In recent years, significant advancements have been achieved in natural language processing (NLP) and computer vision (CV), largely due to the evolution of deep learning. As a combined direction of these two fields, in-image machine translation (IIMT) aims to covert an image containing texts in source language into another image containing the translations in target language, which has significant research value and practical applications. It not only helps us understand the fusion mechanism of multimodal and multilingual information, but also finds widespread applications in daily life. For instance, IIMT can effortlessly enable foreign travelers to read signs written in other languages.

Refer to caption — Figure 1: The illustration of two paradigms of IIMT.

As shown in Figure 1, current IIMT systems are divided into two paradigms: cascaded and end-to-end. The first one relies on cascading multiple models, including an optical character recognition (OCR) model, a machine translation (MT) model, and a text-to-image (T2I) model. However, this paradigm suffers from error propagation, massive parameters, and difficulties in deployment and retaining visual characteristics of the input image. By contrast, end-to-end methods Mansimov et al. (2020); Tian et al. (2023) integrate different models into one IIMT model and conduct end-to-end training. Thus, they have potential advantages over cascaded systems in aspects of avoiding error propagation, reduced parameters, and ease of deployment. Particularly, they are naturally capable of retaining visual characteristics from the input image during translation, e.g. maintaining background, text location, font, etc.
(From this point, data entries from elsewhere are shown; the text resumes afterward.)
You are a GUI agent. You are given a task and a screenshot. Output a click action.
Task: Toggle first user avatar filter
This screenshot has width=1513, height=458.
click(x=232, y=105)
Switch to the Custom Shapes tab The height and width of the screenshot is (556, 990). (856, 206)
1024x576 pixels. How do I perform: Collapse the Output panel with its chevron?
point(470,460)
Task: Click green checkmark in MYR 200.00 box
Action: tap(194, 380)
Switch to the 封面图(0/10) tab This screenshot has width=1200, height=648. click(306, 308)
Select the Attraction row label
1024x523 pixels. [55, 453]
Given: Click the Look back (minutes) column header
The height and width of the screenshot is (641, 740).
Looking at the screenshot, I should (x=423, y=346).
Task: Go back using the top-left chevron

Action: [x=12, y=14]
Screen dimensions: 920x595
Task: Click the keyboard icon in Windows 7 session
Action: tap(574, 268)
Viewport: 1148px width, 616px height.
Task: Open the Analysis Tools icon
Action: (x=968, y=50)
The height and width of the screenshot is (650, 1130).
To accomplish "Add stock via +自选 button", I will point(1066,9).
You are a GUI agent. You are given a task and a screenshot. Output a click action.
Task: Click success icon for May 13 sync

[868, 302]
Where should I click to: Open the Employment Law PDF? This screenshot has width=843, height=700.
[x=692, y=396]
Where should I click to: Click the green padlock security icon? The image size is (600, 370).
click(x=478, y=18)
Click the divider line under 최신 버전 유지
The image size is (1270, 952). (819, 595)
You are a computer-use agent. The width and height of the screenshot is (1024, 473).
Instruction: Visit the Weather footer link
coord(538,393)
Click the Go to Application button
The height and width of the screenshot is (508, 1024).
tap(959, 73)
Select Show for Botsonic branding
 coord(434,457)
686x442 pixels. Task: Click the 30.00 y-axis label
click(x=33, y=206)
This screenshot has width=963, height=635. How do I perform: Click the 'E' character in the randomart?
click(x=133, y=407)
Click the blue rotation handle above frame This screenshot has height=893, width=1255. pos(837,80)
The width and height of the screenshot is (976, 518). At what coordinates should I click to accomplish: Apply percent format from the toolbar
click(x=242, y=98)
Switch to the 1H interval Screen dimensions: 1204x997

Despite the above advantages, the end-to-end IIMT models still face two major challenges: 1) the huge modeling burden, since they are required to not only learn alignment between two languages but also the visual characteristics of the input image; 2) the difficulties of directly predicting excessively lengthy pixel sequences, which are low-level and involve a large search space Ramesh et al. (2021); Yu et al. (2022b).

To the best of our knowledge, Mansimov et al. (2020) and Tian et al. (2023) are the only two attempts to explore end-to-end IIMT. However, the former is directly based on pixel prediction, resulting in significantly lower translation quality compared to the cascaded models, while the latter requires converting RGB images to grayscale ones, losing visual characteristics. Besides, both of them can only handle images containing single-line text. These defects make them still far from real-world applications.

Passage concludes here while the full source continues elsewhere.